EEG - EEGLAB data structure for holding a single subject's single trial EEG data and associated experimental event information. For full details see http://sccn.ucsd.edu/wiki/A05:_Data_Structures. Here we only cover the fields of the EEG variable modified or added by the Mass Univariate ERP toolbox. These fields are modified or added by using the function bin_info2EEG.m. Note, if you use ERPLAB and the function erplab2GND.m to create GND variables, you will not use the function bin_info2EEG.m and the Mass Univariate ERP Toolbox will not modify any EEG variables.

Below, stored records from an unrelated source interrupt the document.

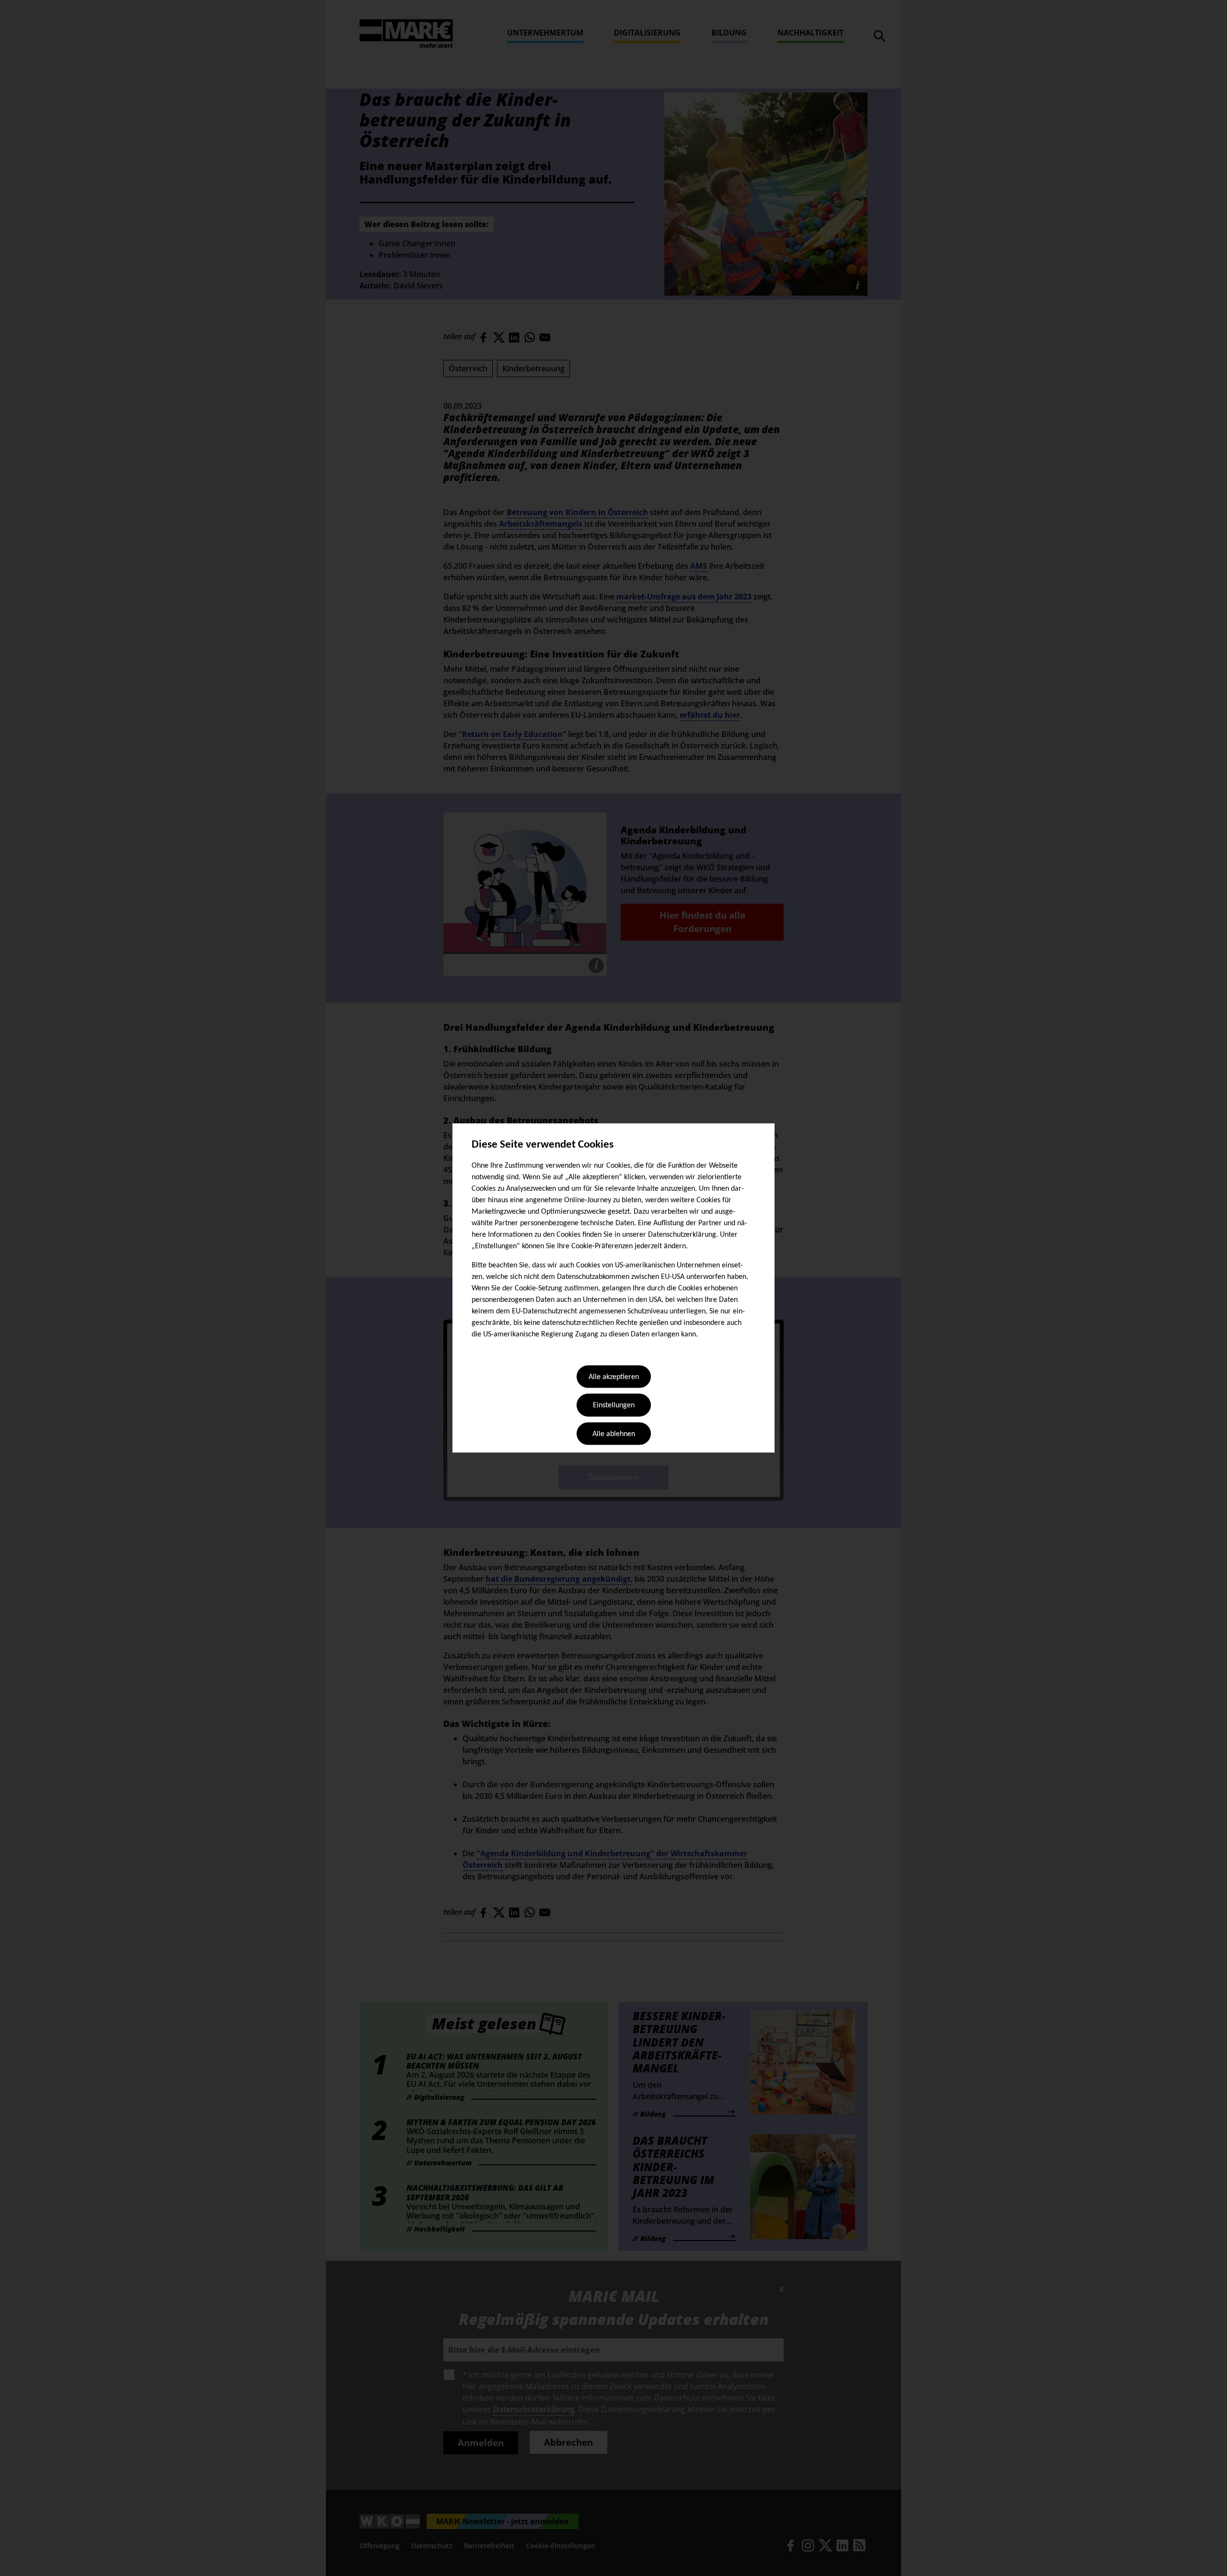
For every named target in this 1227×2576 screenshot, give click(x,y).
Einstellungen (614, 1406)
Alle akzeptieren (614, 1377)
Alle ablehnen (613, 1434)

EEG fields modified by the Mass Univariate ERP toolbox

  • event:<-this struct array contains an entry for every "event" (e.g., stimulus onset, button press) in the experiment. To make the EEG variable usable by the Mass Univariate ERP Toolbox, for all events that fall into a particular bin (say Bin 1), a bin event is added to EEG.event with a bin type (e.g., EEG.event(100).type='bin1') with the same latency, urevent, and duration as the source event.
  • epoch:<-this struct array contains an entry for every epoch of data. The ith entry of EEG.epoch lists all the events that occurred in the ith epoch. As with EEG.event, for every event in that epoch that falls into a particular bin (say Bin 1), a copy of that event is added with a bin type (e.g., EEG.epoch(1).eventtype{5}='bin1').


EEG fields added by the Mass Univariate ERP toolbox

  • bindesc:<-this cell array contains a "bin descriptor" for each bin in the bin list file. The bin descriptor is simply a string that describes the type of trial that falls into that bin (e.g., 'Targets').


GND variables

GND - Data structure repository for all the ERP data and results of within-subject analyses. Included are the grand average time domain waveforms (average across subjects) at all electrodes, the individual subject average waveforms comprising the grand average, a log of the statistical tests conducted on the data and related bookkeeping information: numbers of subjects and trials, bin labels, timepoints in millseconds for the waveform data, electrode locations and more.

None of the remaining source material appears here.